====== DATA RECORDS ======

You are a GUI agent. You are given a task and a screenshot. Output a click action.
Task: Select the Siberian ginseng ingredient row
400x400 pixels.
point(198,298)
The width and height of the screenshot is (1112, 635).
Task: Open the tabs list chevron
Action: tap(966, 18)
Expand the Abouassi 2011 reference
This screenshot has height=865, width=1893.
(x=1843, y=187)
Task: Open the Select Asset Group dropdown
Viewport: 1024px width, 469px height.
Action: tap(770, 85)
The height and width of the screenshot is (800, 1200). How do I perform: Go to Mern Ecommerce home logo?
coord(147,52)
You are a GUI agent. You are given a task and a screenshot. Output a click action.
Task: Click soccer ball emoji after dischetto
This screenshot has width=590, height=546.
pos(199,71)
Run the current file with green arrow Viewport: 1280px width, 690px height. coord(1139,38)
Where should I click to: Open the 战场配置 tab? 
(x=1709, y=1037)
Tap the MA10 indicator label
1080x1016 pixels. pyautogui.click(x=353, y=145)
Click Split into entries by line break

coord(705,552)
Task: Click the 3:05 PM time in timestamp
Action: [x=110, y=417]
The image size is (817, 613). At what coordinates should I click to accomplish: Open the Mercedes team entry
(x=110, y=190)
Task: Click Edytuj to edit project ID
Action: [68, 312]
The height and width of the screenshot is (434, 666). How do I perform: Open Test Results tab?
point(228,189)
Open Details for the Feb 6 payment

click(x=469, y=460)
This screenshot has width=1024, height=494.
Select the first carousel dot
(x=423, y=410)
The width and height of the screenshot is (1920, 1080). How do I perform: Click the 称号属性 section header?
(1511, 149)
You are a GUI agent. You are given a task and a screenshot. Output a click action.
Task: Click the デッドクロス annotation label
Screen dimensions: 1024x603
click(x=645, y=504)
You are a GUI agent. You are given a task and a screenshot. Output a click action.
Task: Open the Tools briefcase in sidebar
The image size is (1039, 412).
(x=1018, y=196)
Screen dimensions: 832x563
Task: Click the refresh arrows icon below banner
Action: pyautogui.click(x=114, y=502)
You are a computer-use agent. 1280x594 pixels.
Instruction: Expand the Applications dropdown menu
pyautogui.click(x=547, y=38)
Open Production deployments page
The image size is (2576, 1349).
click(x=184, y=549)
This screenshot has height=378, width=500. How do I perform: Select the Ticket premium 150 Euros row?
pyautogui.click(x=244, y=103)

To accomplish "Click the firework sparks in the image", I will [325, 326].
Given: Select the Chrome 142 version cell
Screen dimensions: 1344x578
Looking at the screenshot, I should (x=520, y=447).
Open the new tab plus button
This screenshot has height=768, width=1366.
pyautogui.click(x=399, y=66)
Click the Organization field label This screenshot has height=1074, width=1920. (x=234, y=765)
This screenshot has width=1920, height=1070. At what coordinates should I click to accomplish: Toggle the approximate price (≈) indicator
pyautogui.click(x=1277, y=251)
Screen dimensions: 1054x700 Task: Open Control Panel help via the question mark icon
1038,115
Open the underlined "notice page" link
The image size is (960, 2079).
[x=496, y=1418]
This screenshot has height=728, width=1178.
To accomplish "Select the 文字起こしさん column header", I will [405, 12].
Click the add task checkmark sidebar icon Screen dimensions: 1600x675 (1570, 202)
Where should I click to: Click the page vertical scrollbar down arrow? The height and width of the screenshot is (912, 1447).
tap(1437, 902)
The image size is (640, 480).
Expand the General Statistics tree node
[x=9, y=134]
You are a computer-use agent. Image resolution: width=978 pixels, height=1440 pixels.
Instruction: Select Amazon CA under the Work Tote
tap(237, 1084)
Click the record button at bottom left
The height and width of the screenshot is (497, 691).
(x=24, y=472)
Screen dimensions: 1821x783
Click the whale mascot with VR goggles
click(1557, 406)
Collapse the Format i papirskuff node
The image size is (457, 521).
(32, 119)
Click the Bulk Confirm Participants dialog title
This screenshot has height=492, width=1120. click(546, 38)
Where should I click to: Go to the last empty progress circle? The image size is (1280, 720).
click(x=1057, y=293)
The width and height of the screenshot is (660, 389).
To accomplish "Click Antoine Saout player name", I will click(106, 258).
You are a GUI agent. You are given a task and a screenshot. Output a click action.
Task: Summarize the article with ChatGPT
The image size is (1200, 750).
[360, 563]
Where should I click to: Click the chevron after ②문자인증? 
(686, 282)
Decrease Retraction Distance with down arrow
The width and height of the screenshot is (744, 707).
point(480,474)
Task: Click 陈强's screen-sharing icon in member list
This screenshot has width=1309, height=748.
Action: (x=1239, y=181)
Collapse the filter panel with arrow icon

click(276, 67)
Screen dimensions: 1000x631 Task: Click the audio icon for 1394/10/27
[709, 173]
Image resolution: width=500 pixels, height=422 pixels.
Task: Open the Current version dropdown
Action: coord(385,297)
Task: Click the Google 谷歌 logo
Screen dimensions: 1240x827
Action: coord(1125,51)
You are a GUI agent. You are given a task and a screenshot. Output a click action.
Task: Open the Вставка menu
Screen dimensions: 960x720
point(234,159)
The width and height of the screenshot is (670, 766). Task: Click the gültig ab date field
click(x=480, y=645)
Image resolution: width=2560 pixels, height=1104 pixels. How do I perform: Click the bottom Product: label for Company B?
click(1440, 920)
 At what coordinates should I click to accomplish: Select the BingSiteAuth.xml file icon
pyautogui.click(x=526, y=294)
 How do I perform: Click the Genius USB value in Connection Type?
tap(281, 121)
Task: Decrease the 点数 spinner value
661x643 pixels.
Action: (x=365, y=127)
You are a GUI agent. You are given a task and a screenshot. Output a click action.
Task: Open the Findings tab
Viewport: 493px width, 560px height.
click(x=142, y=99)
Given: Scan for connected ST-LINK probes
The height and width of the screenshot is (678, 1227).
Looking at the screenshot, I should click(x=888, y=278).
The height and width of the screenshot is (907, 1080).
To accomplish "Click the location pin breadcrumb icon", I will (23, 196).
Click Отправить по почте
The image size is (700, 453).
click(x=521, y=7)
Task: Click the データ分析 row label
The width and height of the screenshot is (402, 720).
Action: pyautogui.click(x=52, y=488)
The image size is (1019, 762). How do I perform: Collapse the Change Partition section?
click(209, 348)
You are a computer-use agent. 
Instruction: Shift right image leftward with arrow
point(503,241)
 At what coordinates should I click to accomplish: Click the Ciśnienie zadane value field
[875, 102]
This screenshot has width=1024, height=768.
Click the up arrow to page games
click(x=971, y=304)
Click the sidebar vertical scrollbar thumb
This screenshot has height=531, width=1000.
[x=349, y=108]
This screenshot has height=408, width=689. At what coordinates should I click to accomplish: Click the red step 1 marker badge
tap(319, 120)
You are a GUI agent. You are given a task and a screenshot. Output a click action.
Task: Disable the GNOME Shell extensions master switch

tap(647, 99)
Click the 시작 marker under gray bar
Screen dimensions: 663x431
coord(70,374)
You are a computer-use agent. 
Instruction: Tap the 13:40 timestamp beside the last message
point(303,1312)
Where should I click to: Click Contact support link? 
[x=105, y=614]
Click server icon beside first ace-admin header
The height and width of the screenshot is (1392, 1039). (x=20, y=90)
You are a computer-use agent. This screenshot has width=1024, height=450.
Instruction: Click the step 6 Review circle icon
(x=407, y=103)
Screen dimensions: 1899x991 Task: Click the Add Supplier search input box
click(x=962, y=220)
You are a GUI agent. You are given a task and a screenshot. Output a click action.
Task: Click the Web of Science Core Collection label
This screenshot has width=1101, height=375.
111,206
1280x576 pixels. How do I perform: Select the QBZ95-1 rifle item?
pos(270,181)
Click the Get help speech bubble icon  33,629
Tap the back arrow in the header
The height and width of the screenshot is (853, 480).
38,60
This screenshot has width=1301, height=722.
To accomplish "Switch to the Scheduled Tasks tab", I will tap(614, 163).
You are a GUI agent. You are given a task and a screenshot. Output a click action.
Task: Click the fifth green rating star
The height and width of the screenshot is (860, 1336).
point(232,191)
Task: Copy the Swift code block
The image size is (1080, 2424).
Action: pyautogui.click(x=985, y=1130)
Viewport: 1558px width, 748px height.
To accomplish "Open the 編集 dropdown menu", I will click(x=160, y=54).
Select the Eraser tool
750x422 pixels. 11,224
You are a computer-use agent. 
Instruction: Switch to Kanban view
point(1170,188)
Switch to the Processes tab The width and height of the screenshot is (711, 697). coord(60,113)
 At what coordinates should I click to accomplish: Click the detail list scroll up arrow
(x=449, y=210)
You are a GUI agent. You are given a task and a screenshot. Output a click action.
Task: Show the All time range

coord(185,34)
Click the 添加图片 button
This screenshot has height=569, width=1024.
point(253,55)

======

WHAT THE TASK ASKS: Where does the word "Decrease" occur in the records? Return every line that holds it.

ANSWER SECTION:
Decrease Retraction Distance with down arrow
Task: Decrease the 点数 spinner value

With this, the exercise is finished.